In deze zaak heeft de Raad van Beroep in Ambtenarenzaken van Aruba, Curaçao, Sint Maarten en van Bonaire, Sint Eustatius en Saba op 2 mei 2024 uitspraak gedaan in hoger beroep tegen een beslissing van het Gerecht in Ambtenarenzaken van Aruba. De zaak betreft het disciplinair ontslag van een ambtenaar, hierna aangeduid als [geïntimeerde], door de gouverneur van Aruba. Het Gerecht had eerder het bezwaar van [geïntimeerde] tegen zijn ontslag gegrond verklaard, omdat niet kon worden vastgesteld dat hij zich schuldig had gemaakt aan de verweten gedragingen.

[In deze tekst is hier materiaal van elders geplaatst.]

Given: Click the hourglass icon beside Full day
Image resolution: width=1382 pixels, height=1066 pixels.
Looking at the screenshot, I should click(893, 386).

De gouverneur had hoger beroep ingesteld tegen deze uitspraak.
De Raad heeft de feiten en omstandigheden van de zaak in overweging genomen, waaronder het verleden van [geïntimeerde] als ambtenaar en de disciplinaire procedure die tegen hem was gestart. De gouverneur had [geïntimeerde] beschuldigd van ernstig plichtsverzuim, waaronder schending van de geheimhoudingsplicht, het aannemen van giften en misbruik van zijn functie. Het Gerecht had echter geoordeeld dat de gouverneur onvoldoende bewijs had geleverd voor deze beschuldigingen.
De Raad heeft de argumenten van de gouverneur beoordeeld, maar kwam tot de conclusie dat het Gerecht terecht had geoordeeld dat de beschuldigingen niet voldoende waren onderbouwd. De Raad bevestigde de uitspraak van het Gerecht en verklaarde het hoger beroep van de gouverneur ongegrond. De uitspraak benadrukt het belang van deugdelijk bewijs bij beschuldigingen van plichtsverzuim en de bescherming van ambtenaren tegen onterecht ontslag.